● **Exercise goal**: Copy the entries below word for word, minus the pictures.

● **Data for processing**:
▶

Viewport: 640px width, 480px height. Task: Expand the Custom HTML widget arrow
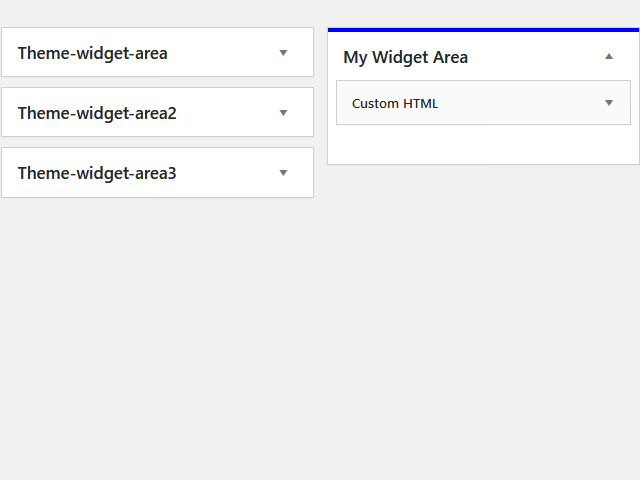[609, 103]
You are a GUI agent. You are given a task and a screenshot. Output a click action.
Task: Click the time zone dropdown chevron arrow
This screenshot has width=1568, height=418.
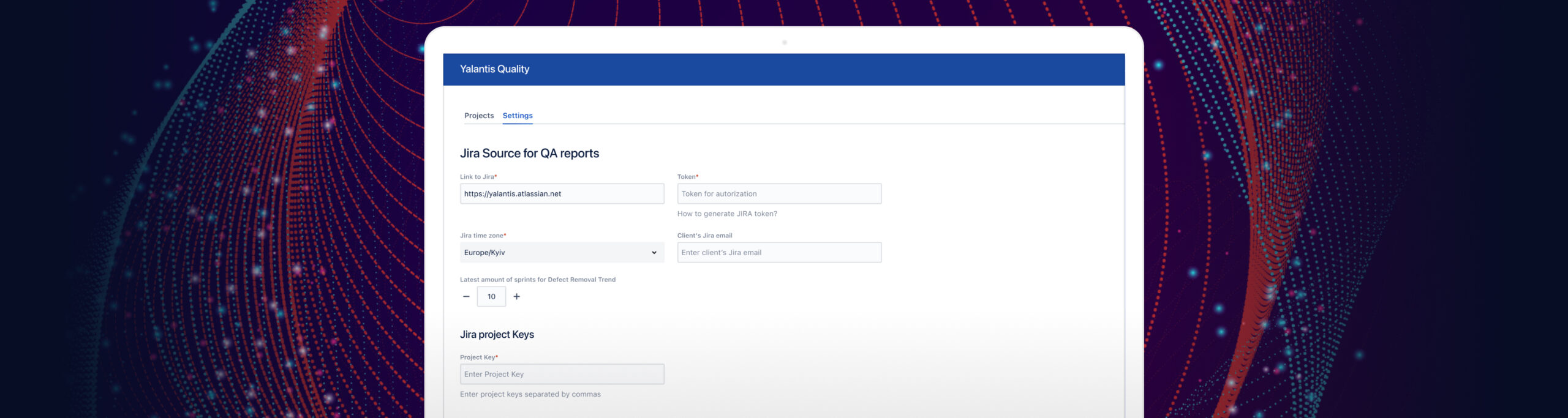(654, 253)
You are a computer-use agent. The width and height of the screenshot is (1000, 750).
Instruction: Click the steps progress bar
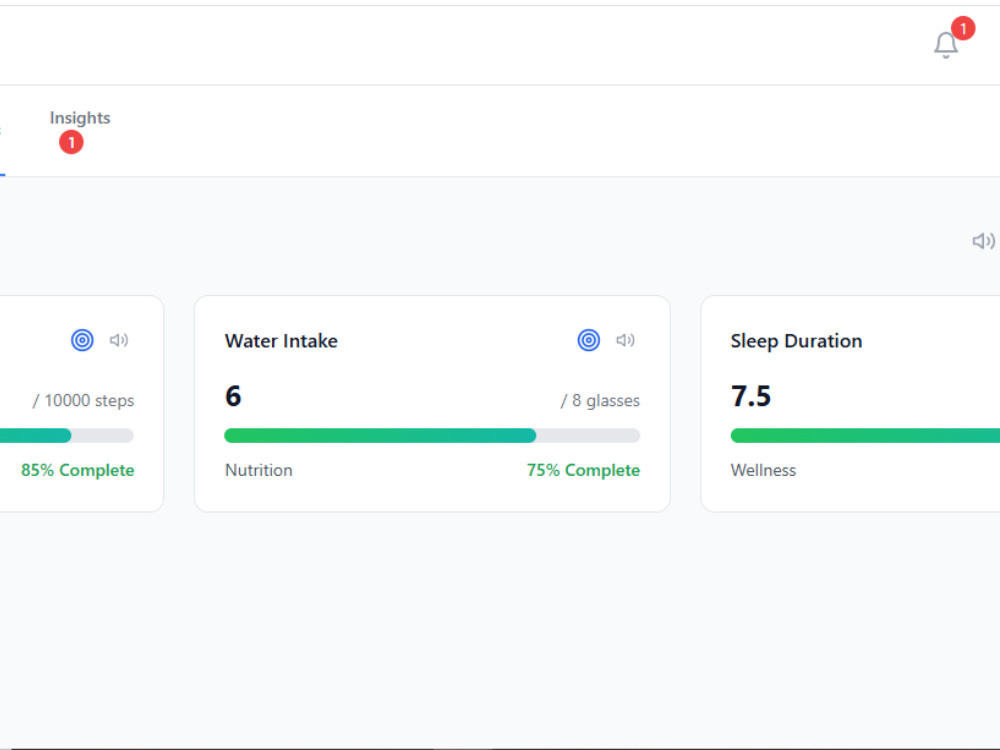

◀

● **Exercise solution**:
Viewport: 640px width, 480px height. Task: Expand the Custom HTML widget arrow
[609, 103]
You are a GUI agent. You are given a task and a screenshot. Output a click action.
Task: Click the time zone dropdown chevron arrow
This screenshot has width=1568, height=418.
(654, 253)
You are a computer-use agent. The width and height of the screenshot is (1000, 750).
Instruction: Click the steps progress bar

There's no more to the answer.